This week’s data indicated a strong economy. In the third quarter, the U.S. economy recorded its largest gain in nearly two years. Consumer spending was solid. Sales of new homes rose sharply.
The week’s data was not without some warning signs, however. Mortgage rates rose yet again, and continued claims for unemployment benefits rose to their highest seasonally adjusted level since May.
Real consumer spending rose 0.4% m/m, seasonally adjusted, in September. The growth in real spending was the strongest since July and otherwise the strongest since a 1% jump in January.
Real spending on goods outpaced spending on services, rising 0.5% compared to the 0.3% increase in services spending. The largest contributors were both new and used motor vehicles and parts and other non-durable goods, led by prescription drugs.
Real spending on durable goods surged 1.1%, while non-durable goods ticked up 0.2%.
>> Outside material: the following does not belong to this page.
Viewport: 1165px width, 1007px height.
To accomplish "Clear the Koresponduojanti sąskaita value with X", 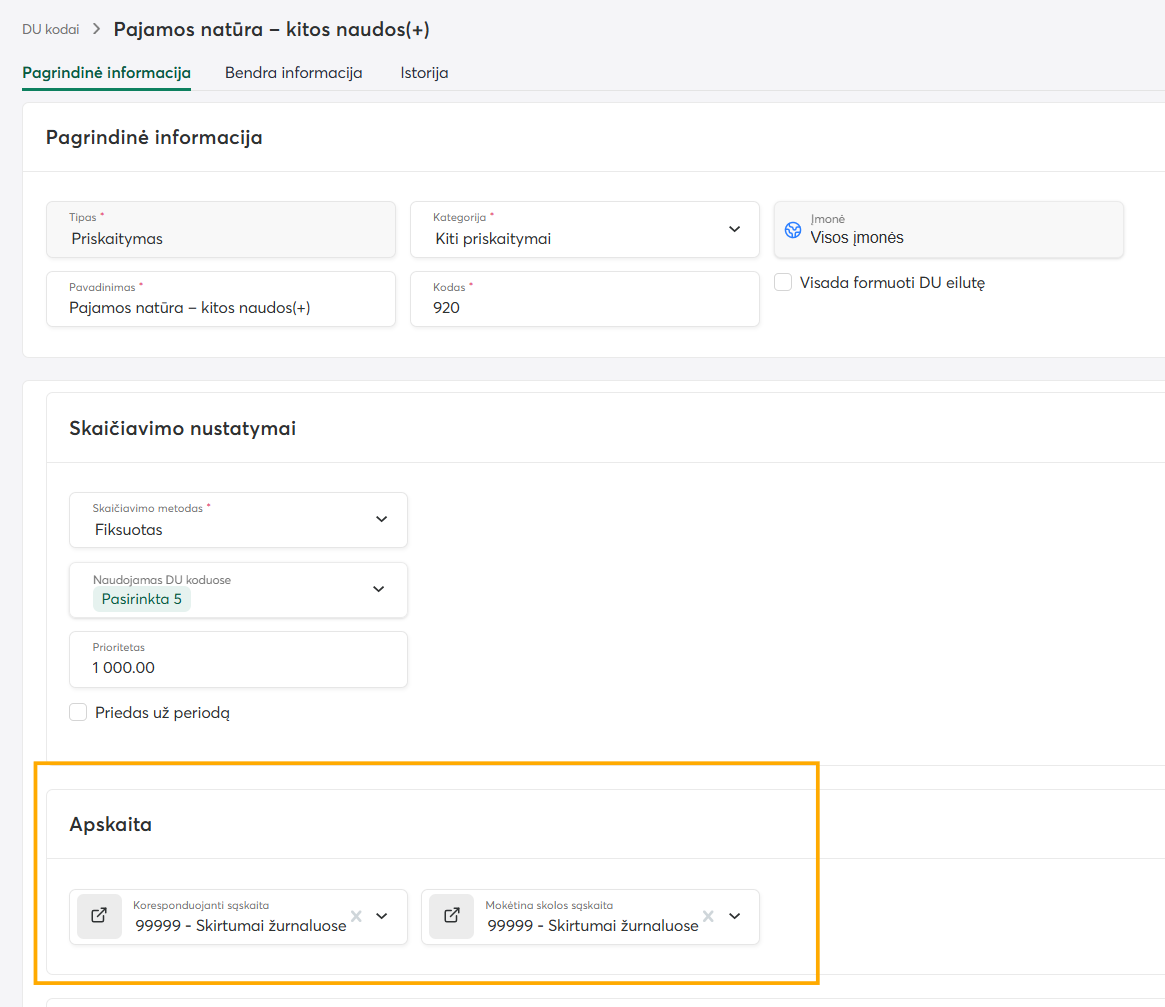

Personal income as a share of disposable income– i.e., the personal savings rate – fell to 3.4% from 4.0% in August. The personal savings rate was the lowest since November 2022.
Sales of new homes
Sales of new single-family homes jumped 12.3%, seasonally adjusted, in September to the highest level since February 2022. The m/m increase was the largest since August of last year, although it followed an 8.2% drop in August of this year. Sales were up 33.9% y/y.
Strong sales yielded a further decline in the inventory of new homes on the market at current sales rates. In September, the new-home inventory fell to 6.9 months, which is the lowest since February 2022. As recently as July of last year, the inventory of new single-family homes was more than 10 months, which was the highest since early 2009.
Although sales of new homes have been volatile, they generally have been rising over the past year unlike sales of existing homes, which have fallen in 19 of the past 20 months. The disconnect between new and existing homes likely relates to availability.
Given high prices and mortgage rates, many would-be sellers are on the sidelines because they cannot afford to replace their existing homes with much more expensive ones. That hurdle does not exist with newly built homes.
Broker-posted spot rates in the Truckstop system were down for the third straight week during the week ended October 20 (week 42). After six straight weeks of decreases, refrigerated spot rates rose modestly. However, flatbed spot rates declined, and
dry van spot rates were essentially unchanged week over week. Total spot rates are moving in line with seasonal expectations slightly below the five-year average for the week.
The total broker-posted rate eased 1 cent after being down a fraction of a cent during the previous week. Rates were nearly 12% below the same 2022 week and more than 4% below the five-year average. Total market rates have decreased in five of the
past six weeks but are moving as expected during the period between Labor Day and Thanksgiving.
Total load activity declined 2.9% after falling nearly 5% during the prior week. Volume was nearly 19% below the same 2022 week and more than 26% below the five-year average for the week.
For more on week 42 spot metrics for truck freight, visit https://freight.ftrintel.com/spotmarketinsights.
Carload volumes bounced back in the latest week after a dip two weeks ago to the levels they were holding two weeks ago and have held for much of the last month. The quick bounce back suggests a stability in volume that provides a safety net against
the volatility that has permeated through the individual carload sectors in recent years.
Stability is not a good thing for all sectors of the carload business, however. Grain volumes have leveled off in the latest week, indicating a seasonally normal harvest, but not a bumper crop so far as rail loadings hold at their five-year average levels.
Pulp and paper also is holding at the low levels set two weeks ago that are the lowest set in 2023. It is unlikely that pulp and paper volumes will bounce back strongly in the next few weeks.
Intermodal traffic moved up sequentially in the latest week, moving higher than its post-Labor Day peak season bump and indicating a bit of further strength. The intermodal traffic surge is likely to be short-lived, however, as volumes typically start to
decline just before the Thanksgiving holiday.
Intermodal volumes likely will struggle until after the Lunar New Year once they begin to decline in the coming weeks. While the recent volume is strong relative to where volumes have been this year, they also are roughly inline with 2022 results that were
less than stellar in a historical context.